▸ YOUR ASSIGNMENT
Reproduce every line that appears below, precisely and completely.

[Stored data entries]
== Segment start ==

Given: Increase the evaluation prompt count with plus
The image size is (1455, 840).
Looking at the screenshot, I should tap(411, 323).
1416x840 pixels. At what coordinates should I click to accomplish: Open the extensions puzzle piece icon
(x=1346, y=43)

== Segment end ==

▸ ANSWER SPACE
Given: Increase the evaluation prompt count with plus
The image size is (1455, 840).
Looking at the screenshot, I should tap(411, 323).
1416x840 pixels. At what coordinates should I click to accomplish: Open the extensions puzzle piece icon
(x=1346, y=43)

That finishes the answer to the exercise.